More than once have I faced this question. I usually smile and say or type something like: "Oh, it's only natural. I've always liked games. I grew up playing games, attempted to design several board games, and even got a group of high school friends at lunch to play a game so broken that everybody died within a few turns." These are all true, except for the "only natural" part. I had spent several long years attempting to be "practical", suppressing my fantasy of becoming a manga artist of sorts each time it dared to bubble up. The decision to give game industry a try happened in one single moment, of which I remember clearly. It's the moment I consider life-changing, on a fundamental level.
It was in early 2007. I was months from graduating into the real world and ending my internship at Fossil HQ as a graphic designer. I was getting really bored of lining up texts and color-correcting watch bands as usual, but tried to push the thought out of my head.
The graphic design internship did not start out bad at all. In fact, having spent my first couple of years in U.S. as a retail clerk, Fossil was my first taste of an all-American middle-class job. I realized this distinctly on my first day to work, as I enjoyed non-acidic-tasting coffee and marveled at their clean bathrooms and cushy toilet paper.
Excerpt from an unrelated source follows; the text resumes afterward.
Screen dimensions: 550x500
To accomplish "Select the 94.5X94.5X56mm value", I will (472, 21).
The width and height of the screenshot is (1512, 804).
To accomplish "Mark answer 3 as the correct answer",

This was a more dignified life, absent of annoyed and annoying customers and pushy bosses who aren't required to show respect to their workers. The internship itself really wasn't bad. The only thing is, I could no longer pretend my effort of cultivating a passion for graphic design was working.
I remember telling this to a new professor, a professional graphic designer from Dallas, at the start of my final semester. My classmates sat there shocked, staring at me with a mixture of compassion and something akin to fear. The professor, caught completely off-guard, looked at me as kindly as he could. He pointed to the illustration I showed him, commented that he thought my drawing skills wasn't as far along as my graphic design skills, and bid me to give graphic design another chance. I nodded with tears in my eyes, but ended up walking out of the DSVC (an esteemed local design student show) a couple of months later due to feeling extremely out of place. I painfully realized I was never going to fit in with the graphic design industry, no matter how hard I tried to make fun of bad typefaces I saw.
I still tried to work very hard at my internship, simply because I did not want to fail people who trusted me with tasks. That day in early 2007 was a slow day, though. Having run out of other tasks for me, the designer I worked under asked me if I'd like to design a mascot for the employee benefit letter - something classy but fun, doubtlessly a diversion from the corporate nature of the document.
"Sure!" I answered cheerfully, and began doodling on paper. Soon, I began to realize that for the first time in a long while, I was having a lot of fun at work.
Motivated by a new burst of energy and emboldened by the relaxed deadline, I decided to "do it right" and make use of Fossil's nice reference library. I picked out a few books on old school commercial illustrations, and then my eyes caught the spine of a book. It was called something generic like "Art for Video Games".
I reached for the book, hoping it would be something like my WoW artbook, filled with great illustrations and sketches. Instead, it was more like a cheap overview of games produced since graphic got past 8-bit. There were, to my dismay, a lot of text and a couple of cheesy screenshots per page. I kind of laughed to myself, flipped another couple of pages, and there it was - my favorite game from high school, Starcraft by Blizzard Entertainment. I had not played the game for several years, ever since I moved to the U.S.
A pang of nostalgia seized me at first. Then a string of thoughts entered my head suddenly as I stared at the Blizzard logo: "There are people who work there. These people get to do fun character designs every day. I am currently on the same continent, in the same country as this company."
I laughed at myself because I didn't know the first thing about the game industry. Furthermore, my art skills, consisting of crappy manga and terrible noob digital fan arts, were definitely not nearly good enough to make me employable. Lastly, the company was still half a continent away on the west coast, which might as well had been on an alien planet to someone who rarely even left Texas. Almost jokingly, I thought to myself: "maybe some years down the road, I'll be thinking of this moment as a turning point in my life."
Fortunately, I only took that as a half-joke instead of a complete one. After going home, I began looking into schools that might help me figure out how to get into the game industry, and reached out to the sole game artist I ran into in real life. I decided to open up to my father, with whom I had a complicated relationship, about not liking my major. To my great surprise, he offered to pitch in for my graduate school to help me switch paths.
A popular theme in Chinese online fantasy novels is being able to relive one's life from an earlier point while retaining their knowledge and wisdom gained in the prior life. I truthfully would never choose to redo my life, because I think a large part of my current happiness is brought by fear of uncertain future and blind courage. I would never risk screwing up that moment in Fossil's reference library, in early 2007.